### Material shown

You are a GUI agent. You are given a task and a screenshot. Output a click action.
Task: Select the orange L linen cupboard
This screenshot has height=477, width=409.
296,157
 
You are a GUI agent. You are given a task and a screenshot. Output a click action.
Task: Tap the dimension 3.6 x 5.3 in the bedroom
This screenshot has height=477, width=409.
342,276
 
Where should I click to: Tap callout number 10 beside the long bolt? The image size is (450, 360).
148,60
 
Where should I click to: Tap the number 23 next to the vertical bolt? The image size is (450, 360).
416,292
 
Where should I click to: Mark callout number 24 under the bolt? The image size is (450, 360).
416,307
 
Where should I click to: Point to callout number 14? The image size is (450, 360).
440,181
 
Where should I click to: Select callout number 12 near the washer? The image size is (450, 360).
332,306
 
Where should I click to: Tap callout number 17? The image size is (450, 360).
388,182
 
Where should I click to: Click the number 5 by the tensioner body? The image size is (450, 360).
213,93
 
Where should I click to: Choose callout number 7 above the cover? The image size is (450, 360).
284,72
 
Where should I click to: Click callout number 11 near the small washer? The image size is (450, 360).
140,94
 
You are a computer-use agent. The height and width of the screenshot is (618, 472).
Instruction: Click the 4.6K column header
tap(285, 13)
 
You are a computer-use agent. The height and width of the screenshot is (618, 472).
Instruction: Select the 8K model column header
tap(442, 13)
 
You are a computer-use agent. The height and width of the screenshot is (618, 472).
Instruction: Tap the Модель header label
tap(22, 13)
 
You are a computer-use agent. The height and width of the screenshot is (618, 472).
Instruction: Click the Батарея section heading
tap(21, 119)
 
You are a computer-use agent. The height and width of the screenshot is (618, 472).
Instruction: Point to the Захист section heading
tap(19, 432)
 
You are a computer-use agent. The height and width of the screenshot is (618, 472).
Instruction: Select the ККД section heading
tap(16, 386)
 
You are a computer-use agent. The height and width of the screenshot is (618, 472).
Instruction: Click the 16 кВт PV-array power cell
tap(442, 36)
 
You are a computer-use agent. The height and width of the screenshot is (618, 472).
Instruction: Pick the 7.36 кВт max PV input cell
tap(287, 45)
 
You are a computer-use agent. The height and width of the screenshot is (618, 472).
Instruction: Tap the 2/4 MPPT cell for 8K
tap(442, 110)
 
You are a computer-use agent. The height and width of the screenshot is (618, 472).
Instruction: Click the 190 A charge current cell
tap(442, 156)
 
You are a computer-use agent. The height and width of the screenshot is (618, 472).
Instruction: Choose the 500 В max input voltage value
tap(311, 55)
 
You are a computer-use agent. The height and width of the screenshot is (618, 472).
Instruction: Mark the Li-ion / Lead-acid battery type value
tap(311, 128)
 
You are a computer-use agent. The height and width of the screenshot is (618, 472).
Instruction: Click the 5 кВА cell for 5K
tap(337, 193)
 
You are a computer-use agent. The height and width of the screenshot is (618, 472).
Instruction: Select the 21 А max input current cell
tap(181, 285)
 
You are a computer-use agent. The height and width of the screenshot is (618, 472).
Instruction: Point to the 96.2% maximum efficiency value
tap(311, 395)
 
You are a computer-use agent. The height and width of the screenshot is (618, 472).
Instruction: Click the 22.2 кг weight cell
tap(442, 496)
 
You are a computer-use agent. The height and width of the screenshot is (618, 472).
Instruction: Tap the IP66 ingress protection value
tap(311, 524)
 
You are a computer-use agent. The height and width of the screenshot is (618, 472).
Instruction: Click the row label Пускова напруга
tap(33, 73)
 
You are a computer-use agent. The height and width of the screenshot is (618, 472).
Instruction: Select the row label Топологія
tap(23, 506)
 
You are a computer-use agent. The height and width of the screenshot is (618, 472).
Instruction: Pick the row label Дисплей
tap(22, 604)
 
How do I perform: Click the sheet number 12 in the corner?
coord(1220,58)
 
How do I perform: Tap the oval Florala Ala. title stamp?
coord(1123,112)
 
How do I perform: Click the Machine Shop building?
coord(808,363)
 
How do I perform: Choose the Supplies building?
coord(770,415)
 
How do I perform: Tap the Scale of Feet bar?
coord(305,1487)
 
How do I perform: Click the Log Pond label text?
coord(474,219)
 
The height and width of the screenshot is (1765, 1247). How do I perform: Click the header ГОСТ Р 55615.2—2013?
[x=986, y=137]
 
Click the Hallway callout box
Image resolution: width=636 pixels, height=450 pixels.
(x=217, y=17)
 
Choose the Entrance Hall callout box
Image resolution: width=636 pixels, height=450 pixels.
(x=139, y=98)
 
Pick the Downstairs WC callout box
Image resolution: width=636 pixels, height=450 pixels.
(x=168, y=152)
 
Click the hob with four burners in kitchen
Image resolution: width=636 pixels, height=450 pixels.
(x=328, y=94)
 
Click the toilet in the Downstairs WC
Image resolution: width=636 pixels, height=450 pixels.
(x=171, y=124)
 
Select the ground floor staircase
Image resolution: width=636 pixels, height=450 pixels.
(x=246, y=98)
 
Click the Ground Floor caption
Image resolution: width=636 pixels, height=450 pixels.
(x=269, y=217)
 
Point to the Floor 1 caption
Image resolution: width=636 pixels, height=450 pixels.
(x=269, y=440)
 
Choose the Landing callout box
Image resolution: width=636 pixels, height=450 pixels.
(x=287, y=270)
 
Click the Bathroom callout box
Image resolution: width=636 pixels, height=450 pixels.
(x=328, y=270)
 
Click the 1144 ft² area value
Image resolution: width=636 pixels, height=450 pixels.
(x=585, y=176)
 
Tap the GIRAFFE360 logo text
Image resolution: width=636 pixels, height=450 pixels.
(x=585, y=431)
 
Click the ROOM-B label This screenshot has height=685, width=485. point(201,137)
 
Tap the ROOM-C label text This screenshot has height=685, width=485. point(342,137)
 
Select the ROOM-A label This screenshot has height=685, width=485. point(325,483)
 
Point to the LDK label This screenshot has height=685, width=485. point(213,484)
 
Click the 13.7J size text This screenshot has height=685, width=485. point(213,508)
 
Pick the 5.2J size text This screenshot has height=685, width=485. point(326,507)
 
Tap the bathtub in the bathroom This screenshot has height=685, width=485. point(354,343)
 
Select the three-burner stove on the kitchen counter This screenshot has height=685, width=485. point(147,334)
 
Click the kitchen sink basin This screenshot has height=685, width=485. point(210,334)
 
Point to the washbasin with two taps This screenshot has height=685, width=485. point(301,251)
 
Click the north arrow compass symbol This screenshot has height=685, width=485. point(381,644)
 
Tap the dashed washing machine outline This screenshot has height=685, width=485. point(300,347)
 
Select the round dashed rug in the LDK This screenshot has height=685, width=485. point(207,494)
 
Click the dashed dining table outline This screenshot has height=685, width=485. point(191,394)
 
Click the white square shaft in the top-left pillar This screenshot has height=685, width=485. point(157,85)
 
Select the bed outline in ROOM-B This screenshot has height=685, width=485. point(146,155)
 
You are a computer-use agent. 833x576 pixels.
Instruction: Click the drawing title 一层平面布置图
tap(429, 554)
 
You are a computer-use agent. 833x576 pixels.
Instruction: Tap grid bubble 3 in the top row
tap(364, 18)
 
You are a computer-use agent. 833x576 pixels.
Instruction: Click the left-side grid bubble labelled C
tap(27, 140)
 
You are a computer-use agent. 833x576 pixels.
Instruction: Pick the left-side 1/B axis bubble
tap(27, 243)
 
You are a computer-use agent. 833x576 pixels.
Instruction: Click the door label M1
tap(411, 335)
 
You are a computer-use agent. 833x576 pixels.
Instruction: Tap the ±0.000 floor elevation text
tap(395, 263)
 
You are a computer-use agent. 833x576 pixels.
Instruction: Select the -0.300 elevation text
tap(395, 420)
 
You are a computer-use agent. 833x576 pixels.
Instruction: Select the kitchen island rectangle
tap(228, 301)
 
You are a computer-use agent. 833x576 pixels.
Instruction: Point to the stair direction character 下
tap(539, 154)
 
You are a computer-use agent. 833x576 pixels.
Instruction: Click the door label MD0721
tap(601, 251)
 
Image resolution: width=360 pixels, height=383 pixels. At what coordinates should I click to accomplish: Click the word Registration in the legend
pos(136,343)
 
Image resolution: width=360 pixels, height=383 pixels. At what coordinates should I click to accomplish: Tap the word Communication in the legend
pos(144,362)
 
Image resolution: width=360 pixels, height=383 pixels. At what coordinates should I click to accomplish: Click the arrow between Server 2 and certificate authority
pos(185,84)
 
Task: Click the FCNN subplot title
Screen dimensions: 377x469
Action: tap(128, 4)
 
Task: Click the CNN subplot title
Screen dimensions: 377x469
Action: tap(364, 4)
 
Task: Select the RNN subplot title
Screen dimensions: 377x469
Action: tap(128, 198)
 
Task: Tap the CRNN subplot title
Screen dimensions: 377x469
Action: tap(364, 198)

######

- [To be done] Please repeat the rows between the line holding "How do I perform: Click the Log" and the line holding "(x=269, y=217)", inclusive, with the requests left as they are and 77 added to every coordinate in the answers.

- [The answer]
How do I perform: Click the Log Pond label text?
coord(551,296)
 
The height and width of the screenshot is (1765, 1247). How do I perform: Click the header ГОСТ Р 55615.2—2013?
[x=1063, y=214]
 
Click the Hallway callout box
Image resolution: width=636 pixels, height=450 pixels.
(x=294, y=94)
 
Choose the Entrance Hall callout box
Image resolution: width=636 pixels, height=450 pixels.
(x=216, y=175)
 
Pick the Downstairs WC callout box
Image resolution: width=636 pixels, height=450 pixels.
(x=245, y=229)
 
Click the hob with four burners in kitchen
Image resolution: width=636 pixels, height=450 pixels.
(x=405, y=171)
 
Click the toilet in the Downstairs WC
Image resolution: width=636 pixels, height=450 pixels.
(x=248, y=201)
 
Select the ground floor staircase
Image resolution: width=636 pixels, height=450 pixels.
(x=323, y=175)
 
Click the Ground Floor caption
Image resolution: width=636 pixels, height=450 pixels.
(x=346, y=294)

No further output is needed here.